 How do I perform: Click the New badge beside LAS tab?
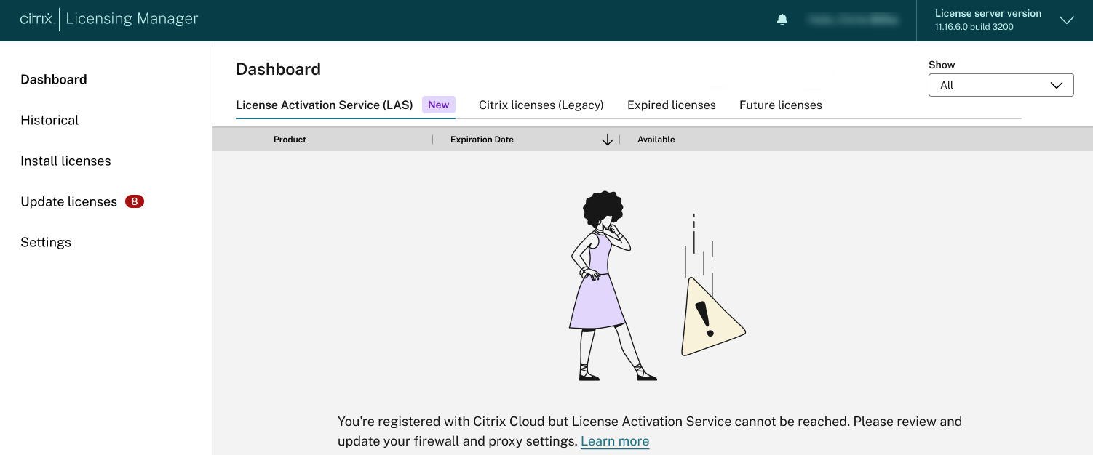pyautogui.click(x=438, y=105)
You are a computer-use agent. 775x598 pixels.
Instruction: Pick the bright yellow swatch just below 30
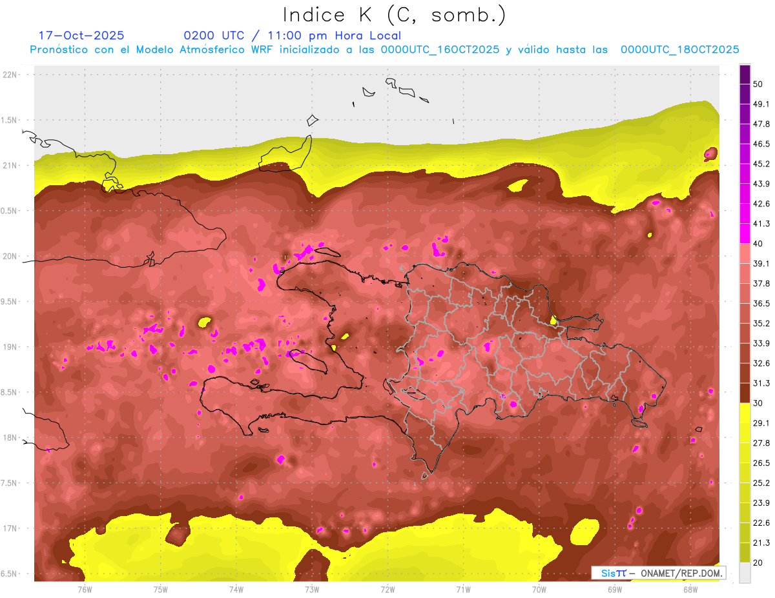[x=745, y=413]
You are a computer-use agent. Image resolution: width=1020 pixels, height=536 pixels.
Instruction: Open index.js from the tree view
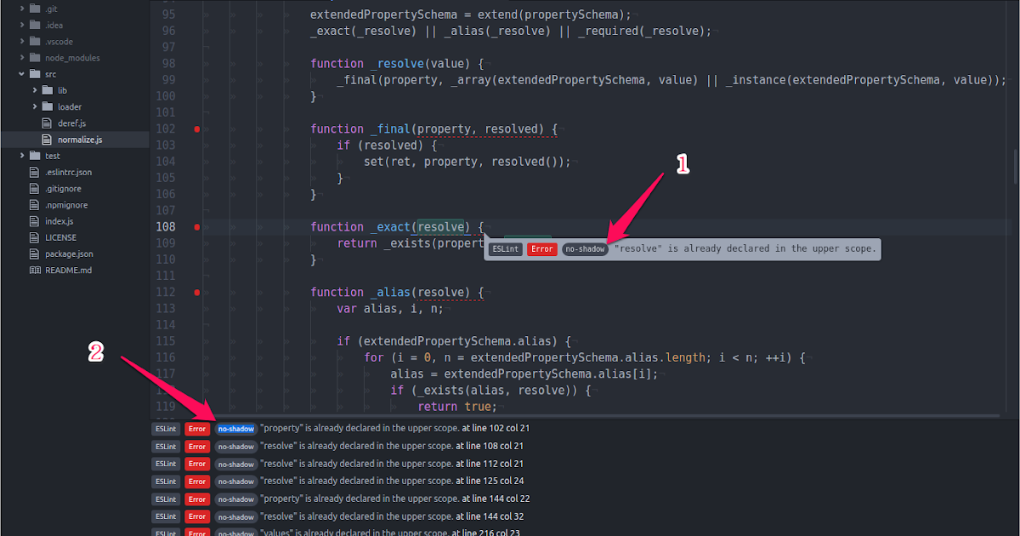point(59,221)
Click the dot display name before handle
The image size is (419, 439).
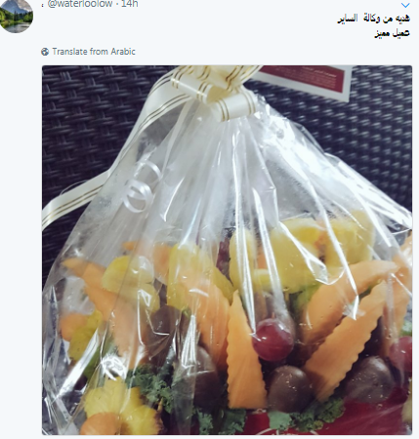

============================================================

- **Requirement**: Your reply should hold only the records, duplicated exactly, without any image.

- **Result of this exercise**:
 How do I perform: Click the New badge beside LAS tab?
pyautogui.click(x=438, y=105)
You are a computer-use agent. 775x598 pixels.
Instruction: Pick the bright yellow swatch just below 30
[x=745, y=413]
You are a computer-use agent. Image resolution: width=1020 pixels, height=536 pixels.
Instruction: Open index.js from the tree view
point(59,221)
Click the dot display name before handle
The image size is (419, 439).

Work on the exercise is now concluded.